*** Opening Entries supplied ***

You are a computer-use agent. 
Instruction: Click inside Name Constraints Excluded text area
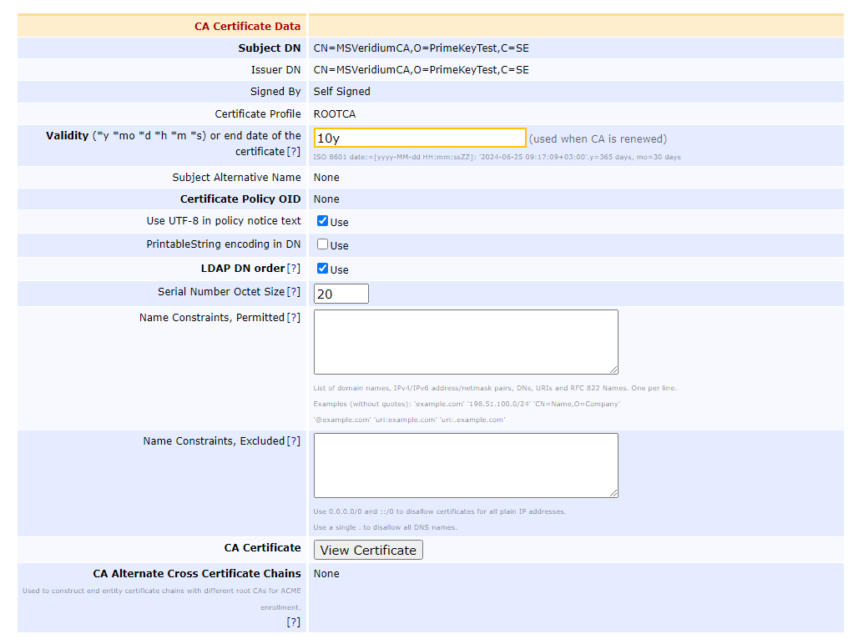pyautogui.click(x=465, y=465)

*** Closing Entries supplied ***
*** Opening Entries supplied ***

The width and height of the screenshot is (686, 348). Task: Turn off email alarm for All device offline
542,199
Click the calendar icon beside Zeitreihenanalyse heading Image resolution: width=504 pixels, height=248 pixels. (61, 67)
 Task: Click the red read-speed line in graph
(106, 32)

*** Closing Entries supplied ***
*** Opening Entries supplied ***

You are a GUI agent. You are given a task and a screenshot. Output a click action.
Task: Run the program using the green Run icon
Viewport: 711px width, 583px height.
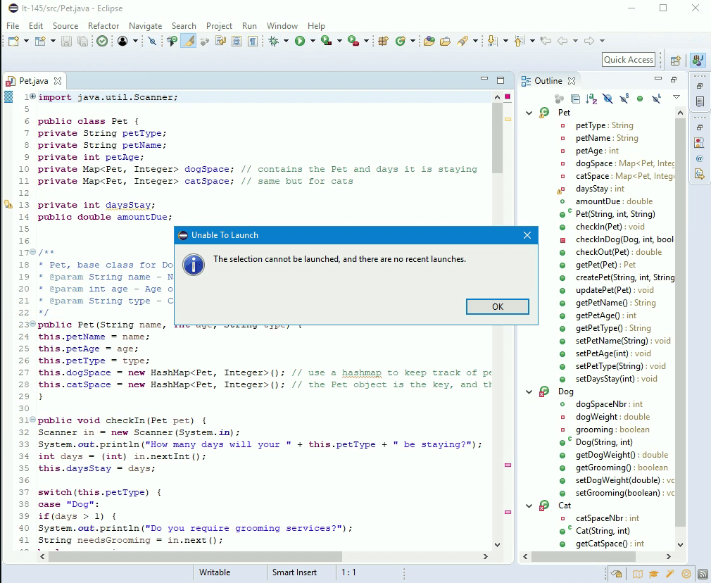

*** Closing Entries supplied ***

# [Task item]
Show each line from the listing above that includes the word "icon".

# [Exercise result]
Click the calendar icon beside Zeitreihenanalyse heading Image resolution: width=504 pixels, height=248 pixels. (61, 67)
Task: Run the program using the green Run icon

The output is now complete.